P12 exerts its anti-inflammatory effect in HUVECs and BV2 cells via inhibiting endosome acidification. (A) Immunofluorescence image showing the uptake of Cy5-labeled P12 in HUVECs. (B) Dose-dependent uptake of P12-Cy5 in HUVECs. (C) Immunofluorescence image showing the uptake of Cy5-labeled P12 in BV2. (D) Dose-dependent uptake of P12-Cy5 in BV2. (E, F) Confocal images of HUVECs (E) and BV2 (F) cells treated with the nanoparticles and a well-known pH modulator chloroquine (CQ). Endosomal pH was probed with pHrodo red- and fluorescein-labeled dextrans.

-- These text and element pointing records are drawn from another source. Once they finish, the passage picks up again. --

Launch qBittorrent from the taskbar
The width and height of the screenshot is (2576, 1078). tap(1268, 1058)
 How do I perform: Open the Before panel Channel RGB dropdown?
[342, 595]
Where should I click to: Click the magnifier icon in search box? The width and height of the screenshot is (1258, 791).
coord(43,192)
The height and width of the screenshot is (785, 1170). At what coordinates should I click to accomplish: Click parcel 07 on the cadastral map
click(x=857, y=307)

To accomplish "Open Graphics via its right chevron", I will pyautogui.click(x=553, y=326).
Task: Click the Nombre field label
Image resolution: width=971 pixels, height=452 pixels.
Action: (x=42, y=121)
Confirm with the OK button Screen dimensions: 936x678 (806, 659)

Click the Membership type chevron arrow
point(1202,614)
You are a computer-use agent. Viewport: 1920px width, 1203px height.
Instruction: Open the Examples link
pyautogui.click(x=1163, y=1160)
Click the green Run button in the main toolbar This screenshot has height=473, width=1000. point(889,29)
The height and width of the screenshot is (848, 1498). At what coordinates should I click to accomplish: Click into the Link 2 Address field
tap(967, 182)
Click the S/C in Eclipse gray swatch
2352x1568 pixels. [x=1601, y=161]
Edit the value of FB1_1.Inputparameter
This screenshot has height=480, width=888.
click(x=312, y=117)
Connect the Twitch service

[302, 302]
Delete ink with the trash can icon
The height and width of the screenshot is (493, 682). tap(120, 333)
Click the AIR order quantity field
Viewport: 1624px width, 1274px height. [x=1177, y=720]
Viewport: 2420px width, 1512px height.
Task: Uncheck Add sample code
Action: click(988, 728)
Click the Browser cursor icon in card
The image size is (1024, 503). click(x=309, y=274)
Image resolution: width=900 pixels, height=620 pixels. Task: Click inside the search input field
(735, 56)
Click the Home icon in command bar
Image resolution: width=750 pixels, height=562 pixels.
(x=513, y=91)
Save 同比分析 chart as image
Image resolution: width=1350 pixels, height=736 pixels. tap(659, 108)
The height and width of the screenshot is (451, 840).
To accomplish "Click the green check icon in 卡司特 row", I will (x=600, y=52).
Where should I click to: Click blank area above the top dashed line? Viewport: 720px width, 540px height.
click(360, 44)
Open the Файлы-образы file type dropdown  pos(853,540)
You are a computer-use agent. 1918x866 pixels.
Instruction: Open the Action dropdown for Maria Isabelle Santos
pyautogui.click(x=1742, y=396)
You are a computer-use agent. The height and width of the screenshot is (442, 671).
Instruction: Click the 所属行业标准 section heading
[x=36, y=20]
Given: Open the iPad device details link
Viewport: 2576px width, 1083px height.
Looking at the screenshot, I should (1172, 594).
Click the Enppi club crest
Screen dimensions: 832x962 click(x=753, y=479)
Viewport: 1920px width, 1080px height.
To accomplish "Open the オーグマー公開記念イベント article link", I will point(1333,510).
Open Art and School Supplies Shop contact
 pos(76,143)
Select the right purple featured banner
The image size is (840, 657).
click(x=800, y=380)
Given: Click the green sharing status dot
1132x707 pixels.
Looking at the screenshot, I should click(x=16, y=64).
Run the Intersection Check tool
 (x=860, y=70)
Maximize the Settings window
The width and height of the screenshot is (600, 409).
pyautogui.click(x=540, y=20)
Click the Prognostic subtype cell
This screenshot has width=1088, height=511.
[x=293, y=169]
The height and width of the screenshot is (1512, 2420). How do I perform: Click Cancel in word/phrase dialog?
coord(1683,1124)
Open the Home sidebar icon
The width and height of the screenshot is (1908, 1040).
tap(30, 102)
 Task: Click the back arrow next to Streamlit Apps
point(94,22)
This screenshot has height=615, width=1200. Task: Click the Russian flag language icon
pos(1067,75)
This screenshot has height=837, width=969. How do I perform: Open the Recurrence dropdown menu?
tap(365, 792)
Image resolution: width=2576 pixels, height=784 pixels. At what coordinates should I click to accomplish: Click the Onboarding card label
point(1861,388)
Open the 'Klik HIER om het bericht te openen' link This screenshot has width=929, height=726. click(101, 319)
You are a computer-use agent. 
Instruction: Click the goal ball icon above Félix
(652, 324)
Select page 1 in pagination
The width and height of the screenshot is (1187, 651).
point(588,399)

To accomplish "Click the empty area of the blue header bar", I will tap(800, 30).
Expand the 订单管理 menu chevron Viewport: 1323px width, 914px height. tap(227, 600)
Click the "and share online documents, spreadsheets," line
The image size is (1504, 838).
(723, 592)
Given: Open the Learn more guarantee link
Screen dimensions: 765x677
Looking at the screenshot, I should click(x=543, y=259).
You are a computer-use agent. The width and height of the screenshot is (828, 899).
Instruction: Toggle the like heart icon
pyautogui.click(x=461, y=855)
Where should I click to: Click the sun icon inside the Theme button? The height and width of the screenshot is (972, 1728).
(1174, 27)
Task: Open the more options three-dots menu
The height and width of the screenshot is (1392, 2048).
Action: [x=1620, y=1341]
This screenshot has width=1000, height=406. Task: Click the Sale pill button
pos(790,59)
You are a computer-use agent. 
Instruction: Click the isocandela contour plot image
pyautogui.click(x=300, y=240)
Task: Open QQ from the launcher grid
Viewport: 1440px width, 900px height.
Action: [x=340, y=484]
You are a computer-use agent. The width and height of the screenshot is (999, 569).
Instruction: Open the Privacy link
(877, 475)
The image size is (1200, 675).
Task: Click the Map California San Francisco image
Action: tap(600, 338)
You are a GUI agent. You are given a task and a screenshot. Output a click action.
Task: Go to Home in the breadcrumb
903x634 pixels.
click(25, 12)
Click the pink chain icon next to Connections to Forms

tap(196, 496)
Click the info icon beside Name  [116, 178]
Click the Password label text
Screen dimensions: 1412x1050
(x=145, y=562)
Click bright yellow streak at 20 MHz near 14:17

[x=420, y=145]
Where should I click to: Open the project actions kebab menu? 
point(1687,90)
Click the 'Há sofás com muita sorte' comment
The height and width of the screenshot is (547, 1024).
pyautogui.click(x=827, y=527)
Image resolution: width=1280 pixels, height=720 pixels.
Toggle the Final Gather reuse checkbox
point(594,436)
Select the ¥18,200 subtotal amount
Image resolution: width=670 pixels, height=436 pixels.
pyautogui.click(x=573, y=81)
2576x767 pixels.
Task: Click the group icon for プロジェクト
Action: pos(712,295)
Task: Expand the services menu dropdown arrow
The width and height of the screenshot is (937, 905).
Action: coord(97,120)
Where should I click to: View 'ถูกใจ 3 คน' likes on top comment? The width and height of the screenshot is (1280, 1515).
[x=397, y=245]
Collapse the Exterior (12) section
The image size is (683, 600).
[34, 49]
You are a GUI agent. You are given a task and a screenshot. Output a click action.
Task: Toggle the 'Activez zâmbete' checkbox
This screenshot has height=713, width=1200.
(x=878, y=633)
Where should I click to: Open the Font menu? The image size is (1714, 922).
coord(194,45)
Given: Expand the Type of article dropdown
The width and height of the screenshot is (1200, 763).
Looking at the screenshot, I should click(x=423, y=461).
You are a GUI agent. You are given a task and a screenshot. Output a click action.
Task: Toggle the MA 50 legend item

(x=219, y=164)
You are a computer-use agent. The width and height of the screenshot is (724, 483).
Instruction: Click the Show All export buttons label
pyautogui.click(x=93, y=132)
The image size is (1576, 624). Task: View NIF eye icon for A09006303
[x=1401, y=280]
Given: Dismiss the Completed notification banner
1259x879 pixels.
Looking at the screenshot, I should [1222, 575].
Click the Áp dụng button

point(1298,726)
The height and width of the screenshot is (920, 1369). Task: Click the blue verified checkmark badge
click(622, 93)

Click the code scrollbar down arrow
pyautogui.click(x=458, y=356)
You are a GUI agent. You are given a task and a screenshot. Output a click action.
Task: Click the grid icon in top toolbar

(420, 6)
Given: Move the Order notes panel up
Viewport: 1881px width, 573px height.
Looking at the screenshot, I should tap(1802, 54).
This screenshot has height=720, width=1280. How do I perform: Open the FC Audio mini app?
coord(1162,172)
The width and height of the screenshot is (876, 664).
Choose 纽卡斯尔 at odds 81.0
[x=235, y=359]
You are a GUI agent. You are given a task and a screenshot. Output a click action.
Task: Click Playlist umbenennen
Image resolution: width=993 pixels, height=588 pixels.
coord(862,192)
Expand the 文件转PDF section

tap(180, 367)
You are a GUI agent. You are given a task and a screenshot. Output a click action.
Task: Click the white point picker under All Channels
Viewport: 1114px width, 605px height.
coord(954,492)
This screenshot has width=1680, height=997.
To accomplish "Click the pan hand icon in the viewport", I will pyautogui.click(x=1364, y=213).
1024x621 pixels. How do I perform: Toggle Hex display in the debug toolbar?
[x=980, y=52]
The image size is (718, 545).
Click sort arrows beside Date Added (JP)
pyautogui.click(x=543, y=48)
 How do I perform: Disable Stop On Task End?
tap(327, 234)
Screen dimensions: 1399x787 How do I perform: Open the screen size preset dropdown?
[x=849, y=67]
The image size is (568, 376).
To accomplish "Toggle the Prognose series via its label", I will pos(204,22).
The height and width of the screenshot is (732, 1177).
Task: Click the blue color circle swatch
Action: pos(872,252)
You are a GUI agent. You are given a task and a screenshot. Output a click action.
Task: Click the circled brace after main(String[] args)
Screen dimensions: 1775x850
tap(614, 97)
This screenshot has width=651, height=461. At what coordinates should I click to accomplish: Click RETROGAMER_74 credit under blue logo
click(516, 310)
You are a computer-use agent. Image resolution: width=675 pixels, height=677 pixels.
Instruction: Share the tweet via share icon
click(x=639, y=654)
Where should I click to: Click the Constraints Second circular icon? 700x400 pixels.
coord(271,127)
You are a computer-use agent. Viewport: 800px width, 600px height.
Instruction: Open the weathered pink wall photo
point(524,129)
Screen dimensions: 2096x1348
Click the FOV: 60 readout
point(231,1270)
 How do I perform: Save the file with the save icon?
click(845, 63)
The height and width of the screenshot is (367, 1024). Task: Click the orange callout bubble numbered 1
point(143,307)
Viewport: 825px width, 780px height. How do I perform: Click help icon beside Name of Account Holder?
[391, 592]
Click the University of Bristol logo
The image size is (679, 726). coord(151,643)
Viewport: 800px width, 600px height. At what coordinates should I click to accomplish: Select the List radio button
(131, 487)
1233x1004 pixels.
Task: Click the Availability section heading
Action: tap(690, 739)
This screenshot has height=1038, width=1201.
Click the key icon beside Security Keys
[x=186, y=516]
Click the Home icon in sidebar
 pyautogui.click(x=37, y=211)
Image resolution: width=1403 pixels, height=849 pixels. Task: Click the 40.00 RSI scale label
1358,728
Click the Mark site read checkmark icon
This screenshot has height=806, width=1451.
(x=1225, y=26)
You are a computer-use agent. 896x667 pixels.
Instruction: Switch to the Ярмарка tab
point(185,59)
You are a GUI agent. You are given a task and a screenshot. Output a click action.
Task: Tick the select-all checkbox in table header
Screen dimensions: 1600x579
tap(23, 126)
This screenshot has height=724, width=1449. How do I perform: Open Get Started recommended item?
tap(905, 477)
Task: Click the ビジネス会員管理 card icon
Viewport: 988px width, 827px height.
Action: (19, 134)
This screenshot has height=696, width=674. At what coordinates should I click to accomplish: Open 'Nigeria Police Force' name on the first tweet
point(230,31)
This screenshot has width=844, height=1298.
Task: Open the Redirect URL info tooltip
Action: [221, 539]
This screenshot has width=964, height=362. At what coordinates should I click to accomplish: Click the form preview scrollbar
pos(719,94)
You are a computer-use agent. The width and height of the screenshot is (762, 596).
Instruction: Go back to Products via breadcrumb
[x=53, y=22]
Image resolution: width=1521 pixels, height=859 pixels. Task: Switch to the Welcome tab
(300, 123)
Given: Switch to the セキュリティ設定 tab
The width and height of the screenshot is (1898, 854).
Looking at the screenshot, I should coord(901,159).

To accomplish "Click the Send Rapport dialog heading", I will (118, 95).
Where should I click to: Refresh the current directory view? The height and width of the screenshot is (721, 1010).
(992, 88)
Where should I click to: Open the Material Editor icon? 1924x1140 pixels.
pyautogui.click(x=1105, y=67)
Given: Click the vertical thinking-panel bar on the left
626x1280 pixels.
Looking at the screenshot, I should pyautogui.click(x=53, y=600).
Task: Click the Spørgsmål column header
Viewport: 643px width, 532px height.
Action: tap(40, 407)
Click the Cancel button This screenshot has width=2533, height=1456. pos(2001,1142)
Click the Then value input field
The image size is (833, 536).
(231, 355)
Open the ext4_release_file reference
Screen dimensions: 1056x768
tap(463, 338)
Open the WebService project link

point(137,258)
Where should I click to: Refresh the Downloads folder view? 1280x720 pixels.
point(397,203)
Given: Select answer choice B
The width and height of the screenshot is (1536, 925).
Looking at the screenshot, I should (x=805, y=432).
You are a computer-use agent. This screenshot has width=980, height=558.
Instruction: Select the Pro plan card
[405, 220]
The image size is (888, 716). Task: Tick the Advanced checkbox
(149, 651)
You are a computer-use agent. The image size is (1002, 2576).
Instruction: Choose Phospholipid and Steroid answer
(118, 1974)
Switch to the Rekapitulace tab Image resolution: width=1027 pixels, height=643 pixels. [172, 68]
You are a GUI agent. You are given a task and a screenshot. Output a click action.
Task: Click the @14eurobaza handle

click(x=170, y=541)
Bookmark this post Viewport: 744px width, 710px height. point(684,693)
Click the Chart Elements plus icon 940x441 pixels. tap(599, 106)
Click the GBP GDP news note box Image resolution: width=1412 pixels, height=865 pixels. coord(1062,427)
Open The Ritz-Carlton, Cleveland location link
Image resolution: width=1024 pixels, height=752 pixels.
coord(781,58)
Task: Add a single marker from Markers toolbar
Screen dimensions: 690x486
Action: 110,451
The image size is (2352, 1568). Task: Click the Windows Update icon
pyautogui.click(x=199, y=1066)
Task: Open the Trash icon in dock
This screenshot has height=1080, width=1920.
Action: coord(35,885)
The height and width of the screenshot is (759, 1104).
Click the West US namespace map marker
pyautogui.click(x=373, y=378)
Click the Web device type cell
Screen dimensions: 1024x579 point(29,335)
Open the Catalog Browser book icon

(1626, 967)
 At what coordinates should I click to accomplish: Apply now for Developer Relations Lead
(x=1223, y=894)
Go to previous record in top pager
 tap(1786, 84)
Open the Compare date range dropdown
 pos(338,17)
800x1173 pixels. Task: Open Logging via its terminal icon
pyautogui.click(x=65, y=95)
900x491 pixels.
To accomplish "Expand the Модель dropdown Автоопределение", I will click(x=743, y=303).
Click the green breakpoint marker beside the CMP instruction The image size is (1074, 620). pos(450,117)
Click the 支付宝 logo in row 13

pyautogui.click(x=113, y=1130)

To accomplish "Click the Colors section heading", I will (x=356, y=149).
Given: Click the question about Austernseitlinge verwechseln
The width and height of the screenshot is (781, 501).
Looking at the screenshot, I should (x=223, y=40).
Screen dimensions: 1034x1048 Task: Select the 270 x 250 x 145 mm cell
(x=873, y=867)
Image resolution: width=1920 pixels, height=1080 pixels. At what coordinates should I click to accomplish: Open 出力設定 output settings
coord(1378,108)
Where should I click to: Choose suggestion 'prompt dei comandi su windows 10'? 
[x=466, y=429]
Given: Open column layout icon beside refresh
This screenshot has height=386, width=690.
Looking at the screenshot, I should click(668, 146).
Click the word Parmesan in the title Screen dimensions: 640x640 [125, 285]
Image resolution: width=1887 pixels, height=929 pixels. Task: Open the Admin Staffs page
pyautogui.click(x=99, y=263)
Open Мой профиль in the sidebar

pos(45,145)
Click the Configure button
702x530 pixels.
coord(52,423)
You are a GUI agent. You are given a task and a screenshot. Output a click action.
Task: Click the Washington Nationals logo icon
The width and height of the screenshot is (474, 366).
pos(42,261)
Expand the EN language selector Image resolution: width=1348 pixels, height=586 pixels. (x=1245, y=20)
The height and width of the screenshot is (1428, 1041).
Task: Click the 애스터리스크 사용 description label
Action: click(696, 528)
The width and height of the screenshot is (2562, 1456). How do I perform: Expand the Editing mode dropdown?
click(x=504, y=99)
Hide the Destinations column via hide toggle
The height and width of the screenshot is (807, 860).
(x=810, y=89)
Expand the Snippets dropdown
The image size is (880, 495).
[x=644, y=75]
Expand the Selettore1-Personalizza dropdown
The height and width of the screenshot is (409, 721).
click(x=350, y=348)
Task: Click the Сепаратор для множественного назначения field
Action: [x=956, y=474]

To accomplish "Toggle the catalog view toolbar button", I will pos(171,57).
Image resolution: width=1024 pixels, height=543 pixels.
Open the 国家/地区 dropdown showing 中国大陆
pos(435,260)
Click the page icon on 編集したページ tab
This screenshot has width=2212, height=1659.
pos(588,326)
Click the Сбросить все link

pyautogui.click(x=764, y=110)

Scale bar = 20 μm. (G, H) Changes in endosomal pH in HUVECs (G) and BV2 cells (H) were quantified as the fluorescence intensity ratios of green-to-red signals. (I-L) qPCR analysis of inflammatory gene expression in HUVECs (I, J) and BV2 (K, L) cells treated with the nanoparticles and CQ.

Figure 8

Toxicity assessment of intravitreal injection of P12. (A, B) Representative images of TUNEL assay of retinal sections from PBS (Ctrl) or P12-treated mice after 24 h of indicated treatments. Positive control was retinas treated with DNase I. (C) Histopathological analysis of other organs by HE staining in mice intravitreally injected with PBS or P12. Scale bar = 100 μm.